Страница 22 из 23
Мы усаживаемся на мягких подушках в вагоне, которому позавидовали бы… да любой позавидовал бы. Бархат обивки, красное дерево, хрустальные люстры, шикарный стол, черная икра в вазочке, ковры — нога утопает по щиколотку.

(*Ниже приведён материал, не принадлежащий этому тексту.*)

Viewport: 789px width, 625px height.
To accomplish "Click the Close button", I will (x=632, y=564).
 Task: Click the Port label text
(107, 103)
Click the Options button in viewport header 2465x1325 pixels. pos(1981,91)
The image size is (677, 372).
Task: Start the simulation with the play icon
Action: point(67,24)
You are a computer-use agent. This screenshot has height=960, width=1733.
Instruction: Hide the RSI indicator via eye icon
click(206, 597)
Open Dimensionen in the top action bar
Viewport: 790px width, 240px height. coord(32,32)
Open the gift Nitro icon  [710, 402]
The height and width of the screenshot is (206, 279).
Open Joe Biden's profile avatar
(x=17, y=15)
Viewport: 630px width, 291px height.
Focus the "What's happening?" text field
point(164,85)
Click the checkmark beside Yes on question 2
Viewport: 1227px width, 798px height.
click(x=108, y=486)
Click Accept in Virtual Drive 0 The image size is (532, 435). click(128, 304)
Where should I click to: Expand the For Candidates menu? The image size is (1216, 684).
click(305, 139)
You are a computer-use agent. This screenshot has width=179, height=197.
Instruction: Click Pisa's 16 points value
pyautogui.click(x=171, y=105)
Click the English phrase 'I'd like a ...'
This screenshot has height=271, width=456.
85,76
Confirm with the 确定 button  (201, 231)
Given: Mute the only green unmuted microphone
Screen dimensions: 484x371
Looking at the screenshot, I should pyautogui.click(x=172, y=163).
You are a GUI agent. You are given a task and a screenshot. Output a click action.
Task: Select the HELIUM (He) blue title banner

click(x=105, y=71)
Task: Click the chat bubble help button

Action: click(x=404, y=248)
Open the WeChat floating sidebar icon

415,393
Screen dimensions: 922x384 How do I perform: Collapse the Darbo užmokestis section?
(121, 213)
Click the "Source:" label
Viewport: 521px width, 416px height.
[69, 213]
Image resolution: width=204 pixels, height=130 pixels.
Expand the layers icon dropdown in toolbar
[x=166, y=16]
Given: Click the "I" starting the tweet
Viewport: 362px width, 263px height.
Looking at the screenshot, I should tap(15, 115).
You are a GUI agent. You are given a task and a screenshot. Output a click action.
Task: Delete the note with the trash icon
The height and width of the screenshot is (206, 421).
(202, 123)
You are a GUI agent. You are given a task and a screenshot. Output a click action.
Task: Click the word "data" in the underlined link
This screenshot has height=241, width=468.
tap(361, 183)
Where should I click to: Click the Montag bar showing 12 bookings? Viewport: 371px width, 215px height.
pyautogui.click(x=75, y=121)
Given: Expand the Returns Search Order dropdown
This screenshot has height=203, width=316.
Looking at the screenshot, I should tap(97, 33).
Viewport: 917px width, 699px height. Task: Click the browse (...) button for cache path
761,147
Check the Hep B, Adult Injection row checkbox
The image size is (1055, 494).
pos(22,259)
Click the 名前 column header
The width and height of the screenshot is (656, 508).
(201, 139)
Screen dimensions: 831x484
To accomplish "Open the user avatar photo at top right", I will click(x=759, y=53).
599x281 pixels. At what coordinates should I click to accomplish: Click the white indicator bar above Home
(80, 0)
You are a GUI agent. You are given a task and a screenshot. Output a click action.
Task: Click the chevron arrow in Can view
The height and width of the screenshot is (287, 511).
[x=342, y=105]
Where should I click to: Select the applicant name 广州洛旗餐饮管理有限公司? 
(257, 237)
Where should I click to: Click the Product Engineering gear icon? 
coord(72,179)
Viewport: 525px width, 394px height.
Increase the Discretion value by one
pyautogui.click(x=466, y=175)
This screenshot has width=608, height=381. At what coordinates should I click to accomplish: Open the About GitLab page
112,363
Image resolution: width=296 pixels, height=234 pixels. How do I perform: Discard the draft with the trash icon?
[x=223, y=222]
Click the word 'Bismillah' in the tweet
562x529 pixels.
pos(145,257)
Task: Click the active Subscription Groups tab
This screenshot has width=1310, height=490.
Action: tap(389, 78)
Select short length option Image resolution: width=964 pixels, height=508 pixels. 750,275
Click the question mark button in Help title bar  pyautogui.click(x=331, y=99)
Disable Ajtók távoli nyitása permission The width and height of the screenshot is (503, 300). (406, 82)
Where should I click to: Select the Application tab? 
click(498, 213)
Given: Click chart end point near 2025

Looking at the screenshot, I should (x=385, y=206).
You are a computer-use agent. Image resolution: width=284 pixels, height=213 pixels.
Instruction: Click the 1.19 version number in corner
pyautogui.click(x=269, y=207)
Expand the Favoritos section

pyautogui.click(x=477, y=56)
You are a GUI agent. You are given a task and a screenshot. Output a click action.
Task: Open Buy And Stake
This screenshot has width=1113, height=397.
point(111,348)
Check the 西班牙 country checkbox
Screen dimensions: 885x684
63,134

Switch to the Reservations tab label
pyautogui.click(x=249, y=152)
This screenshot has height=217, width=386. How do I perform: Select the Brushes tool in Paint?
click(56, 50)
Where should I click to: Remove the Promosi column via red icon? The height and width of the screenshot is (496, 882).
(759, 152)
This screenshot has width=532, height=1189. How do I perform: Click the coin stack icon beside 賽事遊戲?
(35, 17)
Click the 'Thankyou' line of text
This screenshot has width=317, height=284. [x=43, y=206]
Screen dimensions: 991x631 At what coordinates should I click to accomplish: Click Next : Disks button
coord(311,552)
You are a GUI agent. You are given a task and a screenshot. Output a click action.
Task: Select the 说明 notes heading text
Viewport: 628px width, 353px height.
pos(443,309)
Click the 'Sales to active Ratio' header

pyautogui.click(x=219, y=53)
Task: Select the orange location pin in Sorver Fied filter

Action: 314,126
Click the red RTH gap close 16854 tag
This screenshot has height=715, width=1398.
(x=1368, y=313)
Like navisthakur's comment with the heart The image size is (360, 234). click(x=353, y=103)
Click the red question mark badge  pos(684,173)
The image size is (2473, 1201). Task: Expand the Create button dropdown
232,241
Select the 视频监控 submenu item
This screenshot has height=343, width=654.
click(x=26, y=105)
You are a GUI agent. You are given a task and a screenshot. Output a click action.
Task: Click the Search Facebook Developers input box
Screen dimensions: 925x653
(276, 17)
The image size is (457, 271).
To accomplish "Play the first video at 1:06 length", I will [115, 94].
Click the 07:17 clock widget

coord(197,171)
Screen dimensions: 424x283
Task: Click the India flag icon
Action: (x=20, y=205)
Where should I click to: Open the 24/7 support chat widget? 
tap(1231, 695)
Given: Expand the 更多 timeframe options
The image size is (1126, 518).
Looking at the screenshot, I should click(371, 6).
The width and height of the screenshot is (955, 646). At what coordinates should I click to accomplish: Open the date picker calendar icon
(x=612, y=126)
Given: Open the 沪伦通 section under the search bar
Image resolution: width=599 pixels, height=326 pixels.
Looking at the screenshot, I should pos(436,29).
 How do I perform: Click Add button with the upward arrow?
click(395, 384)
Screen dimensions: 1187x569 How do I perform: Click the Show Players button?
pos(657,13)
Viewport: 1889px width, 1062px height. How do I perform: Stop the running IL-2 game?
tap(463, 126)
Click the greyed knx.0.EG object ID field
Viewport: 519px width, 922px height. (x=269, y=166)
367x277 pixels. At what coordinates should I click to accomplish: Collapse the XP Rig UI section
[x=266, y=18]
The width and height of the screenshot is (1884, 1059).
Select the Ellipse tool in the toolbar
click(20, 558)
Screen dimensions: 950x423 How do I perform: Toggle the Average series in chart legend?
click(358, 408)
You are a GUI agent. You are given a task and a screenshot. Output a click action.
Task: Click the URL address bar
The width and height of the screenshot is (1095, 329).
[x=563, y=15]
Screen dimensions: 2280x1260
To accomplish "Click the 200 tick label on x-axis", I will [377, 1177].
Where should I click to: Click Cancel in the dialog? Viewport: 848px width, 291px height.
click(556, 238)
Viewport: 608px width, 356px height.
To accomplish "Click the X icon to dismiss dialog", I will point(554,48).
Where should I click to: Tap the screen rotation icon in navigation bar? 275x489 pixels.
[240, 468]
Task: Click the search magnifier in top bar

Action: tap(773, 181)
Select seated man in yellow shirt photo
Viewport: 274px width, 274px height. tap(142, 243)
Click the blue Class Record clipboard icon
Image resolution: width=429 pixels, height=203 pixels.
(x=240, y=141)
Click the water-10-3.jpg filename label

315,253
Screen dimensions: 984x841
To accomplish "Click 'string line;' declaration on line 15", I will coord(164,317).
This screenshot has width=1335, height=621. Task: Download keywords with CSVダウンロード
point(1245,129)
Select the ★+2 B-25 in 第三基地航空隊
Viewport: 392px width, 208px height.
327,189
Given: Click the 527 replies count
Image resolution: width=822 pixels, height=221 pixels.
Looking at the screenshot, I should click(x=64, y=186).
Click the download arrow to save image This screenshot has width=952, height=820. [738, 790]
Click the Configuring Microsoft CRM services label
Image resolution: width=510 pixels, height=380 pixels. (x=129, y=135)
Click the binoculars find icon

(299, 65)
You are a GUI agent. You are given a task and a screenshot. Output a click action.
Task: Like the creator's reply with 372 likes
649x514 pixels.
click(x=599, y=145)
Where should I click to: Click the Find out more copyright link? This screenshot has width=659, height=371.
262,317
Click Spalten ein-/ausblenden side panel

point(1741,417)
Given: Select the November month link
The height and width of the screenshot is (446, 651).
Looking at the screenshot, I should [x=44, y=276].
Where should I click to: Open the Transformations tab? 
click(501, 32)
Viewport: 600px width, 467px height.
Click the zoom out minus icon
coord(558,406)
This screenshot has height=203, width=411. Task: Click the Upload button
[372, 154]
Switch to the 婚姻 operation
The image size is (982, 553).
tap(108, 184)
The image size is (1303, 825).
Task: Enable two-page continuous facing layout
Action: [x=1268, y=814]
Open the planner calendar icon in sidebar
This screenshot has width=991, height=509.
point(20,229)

Она фыркнула, наблюдая за моей реакцией:
— Извини, официоз! Я ж все-таки Королева, причем путешествующая! Мне и вуаль положена по этикету! — она вынимает из складок белоснежного платья трубку. Набивает, раскуривает. Выпускает дым через ноздри. — Уф! Наконец-то могу покурить по-человечески! Вересковая это, моя самая, самая…
— Ты куришь трубку?
— Ну, иногда сигары…
— В том мире есть сигары?
— В том мире, — передразнивает меня она. — Сигары и кофе появились в первую очередь. Гении без сигар и кофе трудиться отказываются!
— А твой труп в реке?! Я же видел твой труп! Этого не может быть!!!
Диана заряжает мне оплеуху.
— Дурак! Ты Заклинание прочитал, которое я тебе напела, оболочку сбросил, выменял на Время?!
Я обхватываю руками голову.
— Ой, дурак! А родители-то что подумают!
— Родители подумают, что ты…
— Не надо!
— Как хочешь, — Дина пожимает плечами.
— Не бузи, главное…
— Не бузи? Ты чего со мной разговариваешь, как с этим…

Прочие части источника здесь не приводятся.